O facto mais entusiasmante do dia, foi a vitória dos que dão voz a democracia em Hong Kong. Resta saber como vai reagir o ditador Xi Jinpíng ping ping, para quem a democracia é um sistema bizarro. A ele só que lhe interessa a filosofia, a moral e o poder chinês.

         - Rocha Pinto telefonou-me, emocionado, com o artigo que escrevi acerca da sua recente exposição (ver quarta-feira, 6 de Novembro). Os papéis inverteram-se. Quem devia estar agradecido era eu pelos momentos de puro prazer para o espírito que ele me proporcionou.
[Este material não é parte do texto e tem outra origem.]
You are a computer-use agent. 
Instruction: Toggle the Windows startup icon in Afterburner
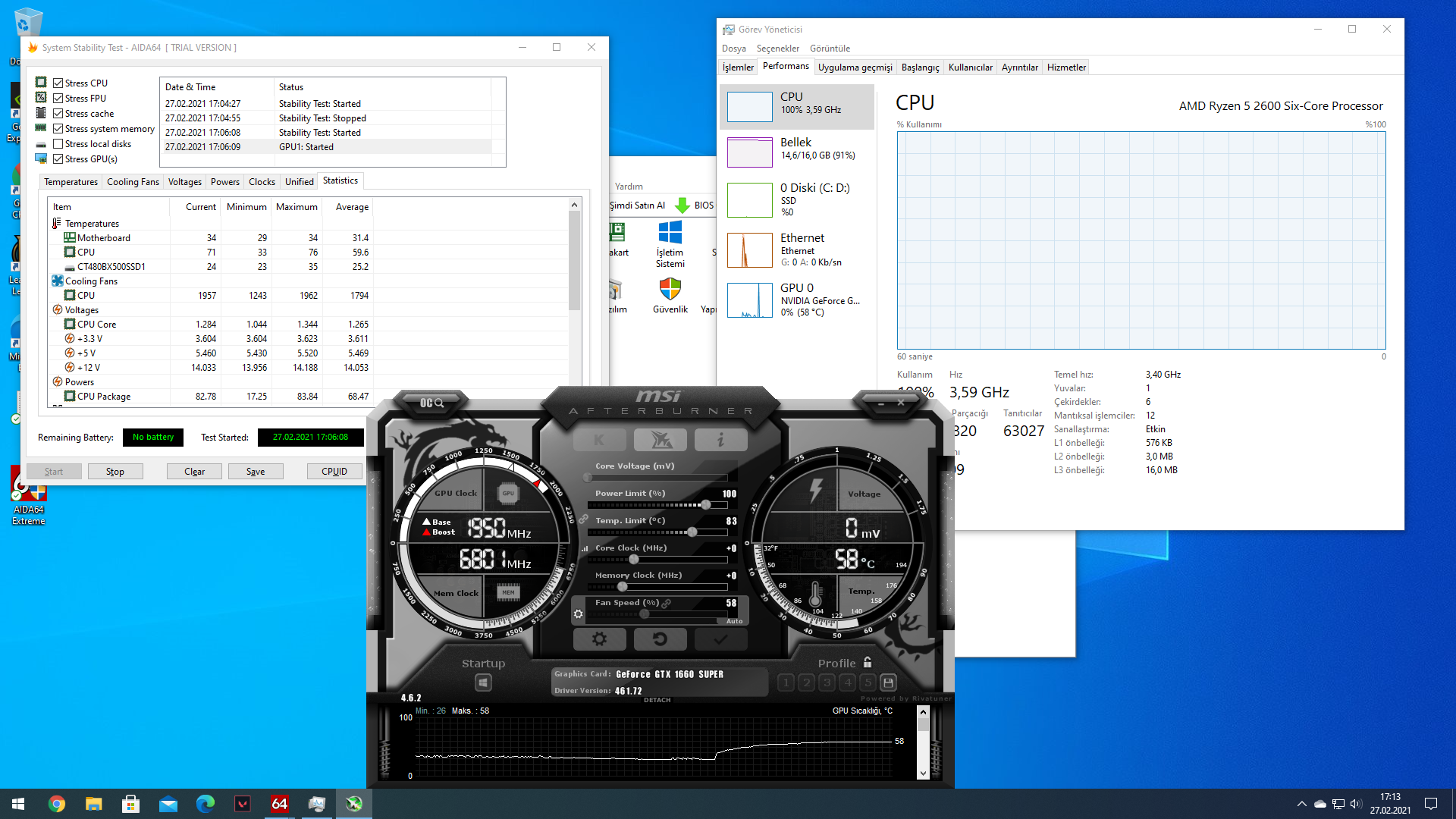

         - Dou-me conta que nada disse sobre a exposição que o museu Louis Vuitton consagra a Charlotte Perriand (1903-1999). Confesso que conhecia vagamente o seu nome, mas nada sabia em concreto das suas actividades. Que foram múltiplas e arrumadas em pioneira da sustentabilidade do Planeta e do desperdício das sociedades de consumo. Ela pensou cedo no equilíbrio da natureza e dos espaços habitacionais, sem descorar o conforto, a arte e a humanização, numa junção feliz e funcional cara à nossa existência. Arquitecta, trabalhou com os maiores do século passado: Corbusier, Pierre Jeanneret, André Tournon e tantos com quem traçou as linhas funcionais dos interiores, dos prédios, dos objectos práticos da vida quotidiana, num afã inventivo que começou pelos anos 1920 e nunca a largou. Quando se dá a Segunda Grande Guerra, Charlotte Perriand é convidada a trabalhar no Japão. Para a época uma tal aventura, sobretudo sendo mulher, é quase a consagração. Integrando a equipa do atelier de Corbusier, conhece dois arquitectos japoneses debutantes: Junzo Sakakura e Kunio Maekawa É graças a eles que as portas do Oriente se abrem e ela se impregna de um certo conceito estético nos anos de estudo e labor em Tóquio. Deixou a sua assinatura em inúmeros trabalhos e até ao fim da vida nunca largou de participar em acontecimentos relevantes no país. País que fez questão de conhecer em todas as latitudes e saberes: do artesanato aos interiores leves e de um certo rigor minimalista, às cidades e campos tradicionais, carregados de história. A fusão do Ocidente com o Oriente foi um passo. Em simultâneo, a arquitecta artista, conviveu com os maiores do seu tempo: Picasso, Léger, Laurens, Braque, Miró e passo. É de tudo isto que se fala nos quatro ou cinco andares da Fundação. Mais uma vez, Louis Vuitton marca a diferença pelo modernismo e vigor da arte contemporânea.
O diálogo entre a artista e o visitante.

Mobiliário de interior 

Maqueta para residência hoteleira, 1980

Dora Maar, Picasso, 1936

Duas mulheres, a corda e o cão, Le Corbusier, 1935 

A Banhista,  Léger, 1932 


         - Os jornais aqui citam o Papa Francisco: “L´utilization de l´énergie atomique à des fins militaires est aujourd´hui plus que jamais un crime. (...) La véritable paix ne peut être qu´une paix désarmée.”